(Beginning of Exercise data)
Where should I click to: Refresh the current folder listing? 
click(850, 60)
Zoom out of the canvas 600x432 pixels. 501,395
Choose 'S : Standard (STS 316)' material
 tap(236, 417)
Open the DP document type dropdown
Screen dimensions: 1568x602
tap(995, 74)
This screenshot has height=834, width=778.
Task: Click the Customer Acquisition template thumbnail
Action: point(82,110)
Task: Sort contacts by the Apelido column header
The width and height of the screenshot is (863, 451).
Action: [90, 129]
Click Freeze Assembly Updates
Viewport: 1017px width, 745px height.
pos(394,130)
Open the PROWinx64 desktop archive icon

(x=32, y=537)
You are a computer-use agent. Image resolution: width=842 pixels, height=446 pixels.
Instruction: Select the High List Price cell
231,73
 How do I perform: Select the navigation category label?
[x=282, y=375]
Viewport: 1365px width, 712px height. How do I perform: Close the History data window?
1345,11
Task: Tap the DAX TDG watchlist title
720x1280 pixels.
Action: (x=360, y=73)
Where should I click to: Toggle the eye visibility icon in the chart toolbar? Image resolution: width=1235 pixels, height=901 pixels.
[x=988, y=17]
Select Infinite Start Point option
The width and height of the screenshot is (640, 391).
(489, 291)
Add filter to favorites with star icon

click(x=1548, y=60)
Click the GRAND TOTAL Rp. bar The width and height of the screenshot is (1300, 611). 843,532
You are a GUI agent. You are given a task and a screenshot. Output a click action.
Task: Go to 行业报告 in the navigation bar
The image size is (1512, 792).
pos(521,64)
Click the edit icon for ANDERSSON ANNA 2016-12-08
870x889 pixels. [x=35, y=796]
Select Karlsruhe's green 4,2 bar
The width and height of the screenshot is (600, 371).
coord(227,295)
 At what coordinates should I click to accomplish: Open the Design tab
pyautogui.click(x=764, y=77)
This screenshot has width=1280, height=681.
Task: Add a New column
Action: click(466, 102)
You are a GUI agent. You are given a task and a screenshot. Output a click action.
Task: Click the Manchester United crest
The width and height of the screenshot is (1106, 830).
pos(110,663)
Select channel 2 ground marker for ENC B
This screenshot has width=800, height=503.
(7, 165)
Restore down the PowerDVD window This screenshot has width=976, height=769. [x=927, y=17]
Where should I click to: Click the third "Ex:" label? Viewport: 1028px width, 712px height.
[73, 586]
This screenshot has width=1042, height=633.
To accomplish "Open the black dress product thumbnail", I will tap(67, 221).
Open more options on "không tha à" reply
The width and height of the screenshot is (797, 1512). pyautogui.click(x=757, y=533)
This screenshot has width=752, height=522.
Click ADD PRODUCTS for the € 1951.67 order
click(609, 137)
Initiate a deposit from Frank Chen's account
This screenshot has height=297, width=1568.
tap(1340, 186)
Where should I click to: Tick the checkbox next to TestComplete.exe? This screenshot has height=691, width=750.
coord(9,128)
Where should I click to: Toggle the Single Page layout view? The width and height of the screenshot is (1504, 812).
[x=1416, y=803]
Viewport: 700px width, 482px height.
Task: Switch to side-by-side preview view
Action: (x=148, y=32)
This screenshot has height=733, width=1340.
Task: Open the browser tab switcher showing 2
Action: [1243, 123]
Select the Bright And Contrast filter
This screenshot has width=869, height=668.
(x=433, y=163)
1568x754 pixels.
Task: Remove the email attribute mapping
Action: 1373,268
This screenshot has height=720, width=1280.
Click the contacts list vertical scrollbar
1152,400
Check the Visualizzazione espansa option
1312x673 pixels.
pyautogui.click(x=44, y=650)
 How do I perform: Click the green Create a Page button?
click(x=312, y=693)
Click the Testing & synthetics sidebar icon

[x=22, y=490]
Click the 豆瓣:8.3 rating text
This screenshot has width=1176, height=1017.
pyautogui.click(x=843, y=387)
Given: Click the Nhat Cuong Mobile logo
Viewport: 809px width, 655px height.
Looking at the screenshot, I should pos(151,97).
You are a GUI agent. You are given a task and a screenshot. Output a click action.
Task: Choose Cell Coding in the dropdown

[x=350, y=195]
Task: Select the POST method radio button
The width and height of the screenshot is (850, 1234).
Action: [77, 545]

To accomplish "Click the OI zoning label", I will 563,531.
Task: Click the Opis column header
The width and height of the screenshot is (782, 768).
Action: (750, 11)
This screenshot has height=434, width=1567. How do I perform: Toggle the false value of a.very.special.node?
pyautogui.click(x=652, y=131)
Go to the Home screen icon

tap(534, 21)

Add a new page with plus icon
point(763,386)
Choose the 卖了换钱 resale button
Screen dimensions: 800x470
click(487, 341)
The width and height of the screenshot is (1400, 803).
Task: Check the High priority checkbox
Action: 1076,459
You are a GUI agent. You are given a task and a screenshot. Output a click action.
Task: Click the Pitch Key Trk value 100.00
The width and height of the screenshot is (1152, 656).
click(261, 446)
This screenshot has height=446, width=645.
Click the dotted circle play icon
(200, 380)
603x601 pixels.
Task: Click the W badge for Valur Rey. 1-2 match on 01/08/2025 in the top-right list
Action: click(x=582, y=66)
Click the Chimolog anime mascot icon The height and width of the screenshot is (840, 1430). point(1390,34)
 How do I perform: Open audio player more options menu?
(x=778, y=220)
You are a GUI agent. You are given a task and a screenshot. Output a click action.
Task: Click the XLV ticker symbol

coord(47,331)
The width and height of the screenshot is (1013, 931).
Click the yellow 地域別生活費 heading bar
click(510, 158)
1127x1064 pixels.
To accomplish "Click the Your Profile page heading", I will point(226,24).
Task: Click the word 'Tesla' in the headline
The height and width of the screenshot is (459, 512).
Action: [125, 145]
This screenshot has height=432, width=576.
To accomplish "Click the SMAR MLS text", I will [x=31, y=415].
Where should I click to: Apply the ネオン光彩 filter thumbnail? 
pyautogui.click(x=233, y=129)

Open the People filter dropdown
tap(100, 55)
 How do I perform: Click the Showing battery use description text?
(End of Exercise data)
◆ Task brief:
When the line with "Where should I click to: Tick" is reached in the data above, start copying there, and copy each line exactly until the line with "Check the Visualizzazione espansa option" has been copied; copy nothing else.

◆ Written solution:
Where should I click to: Tick the checkbox next to TestComplete.exe? This screenshot has height=691, width=750.
coord(9,128)
Where should I click to: Toggle the Single Page layout view? The width and height of the screenshot is (1504, 812).
[x=1416, y=803]
Viewport: 700px width, 482px height.
Task: Switch to side-by-side preview view
Action: (x=148, y=32)
This screenshot has height=733, width=1340.
Task: Open the browser tab switcher showing 2
Action: [1243, 123]
Select the Bright And Contrast filter
This screenshot has width=869, height=668.
(x=433, y=163)
1568x754 pixels.
Task: Remove the email attribute mapping
Action: 1373,268
This screenshot has height=720, width=1280.
Click the contacts list vertical scrollbar
1152,400
Check the Visualizzazione espansa option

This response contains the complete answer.